Problem description: Give back exactly the line containing "You are a computer-use agent." and all that follow it in the data below, with the pictures left out.

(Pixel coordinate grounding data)
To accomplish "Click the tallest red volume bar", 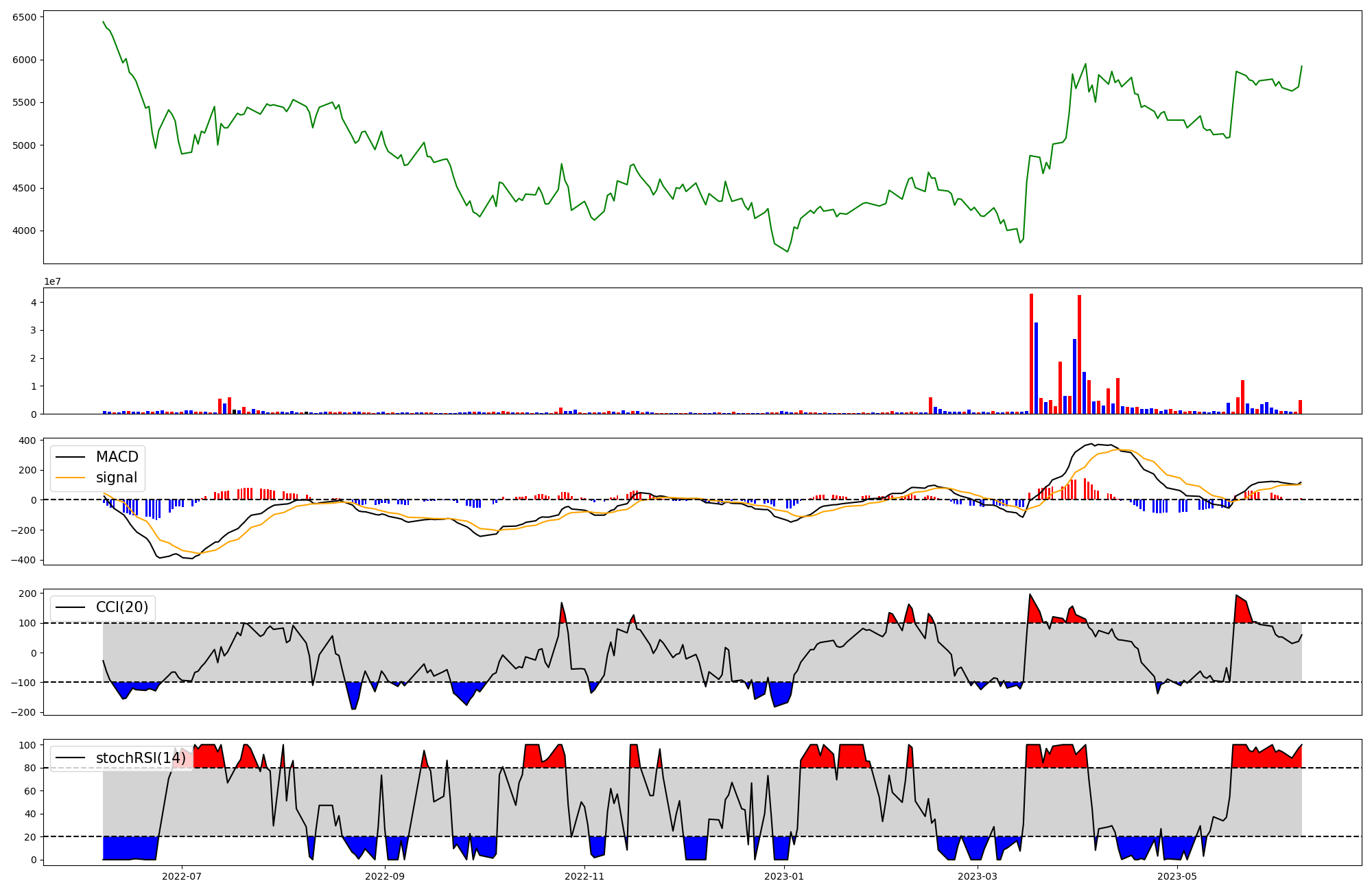I will tap(1031, 354).
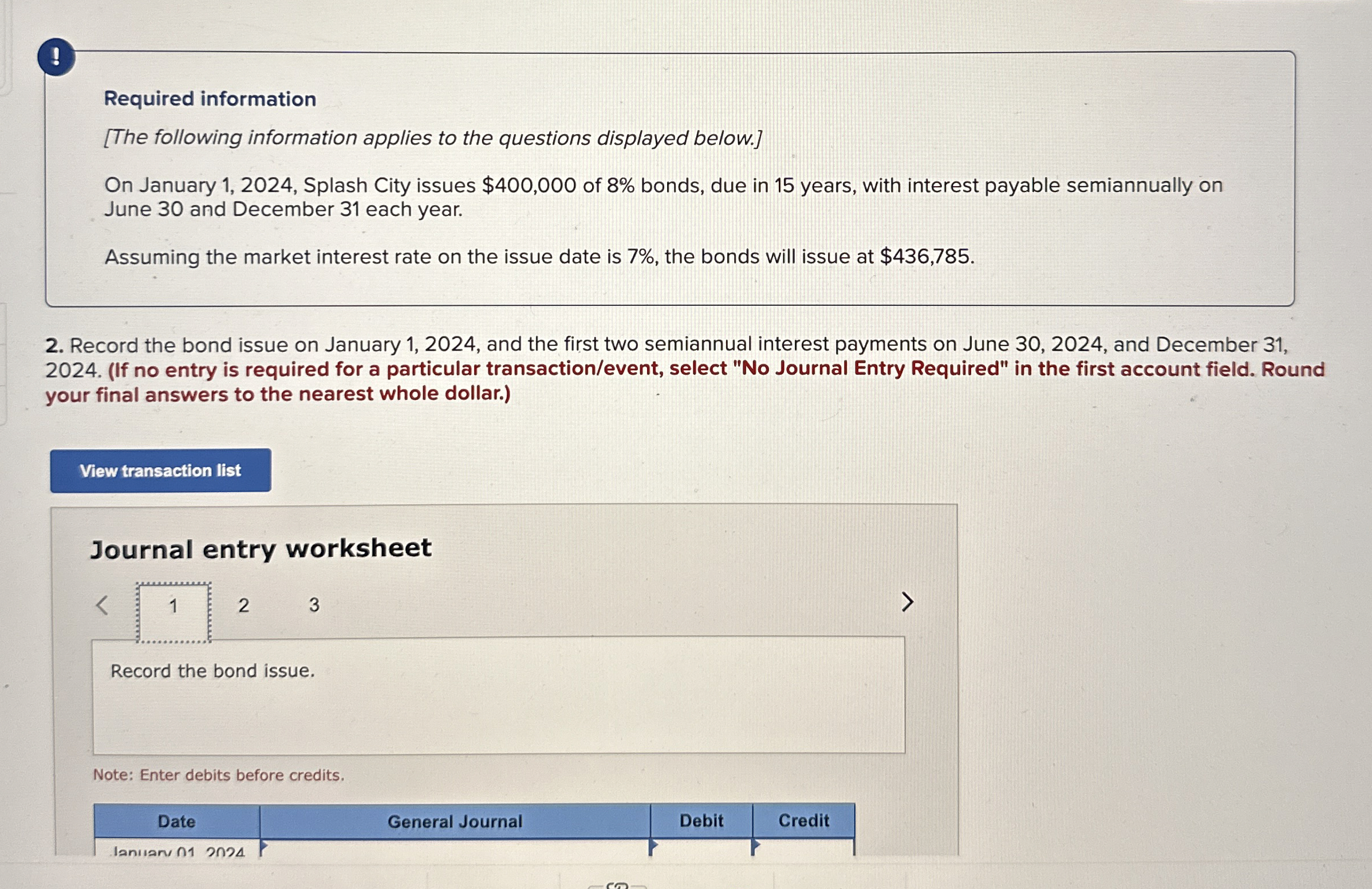
Task: Go to previous journal entry arrow
Action: [x=102, y=605]
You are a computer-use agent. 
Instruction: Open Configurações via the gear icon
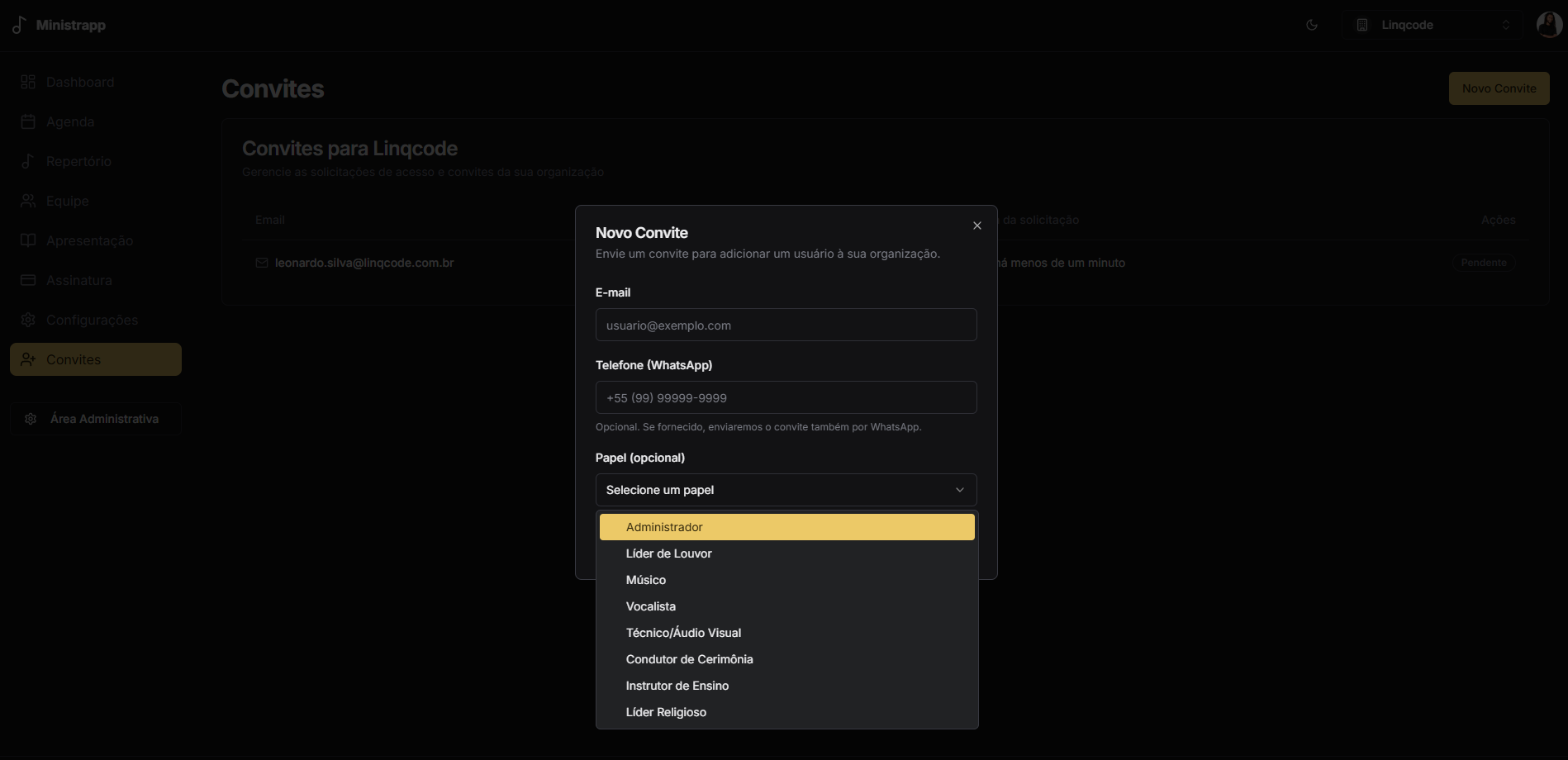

Exercise solution:
You are a computer-use agent. 
Instruction: Open Configurações via the gear icon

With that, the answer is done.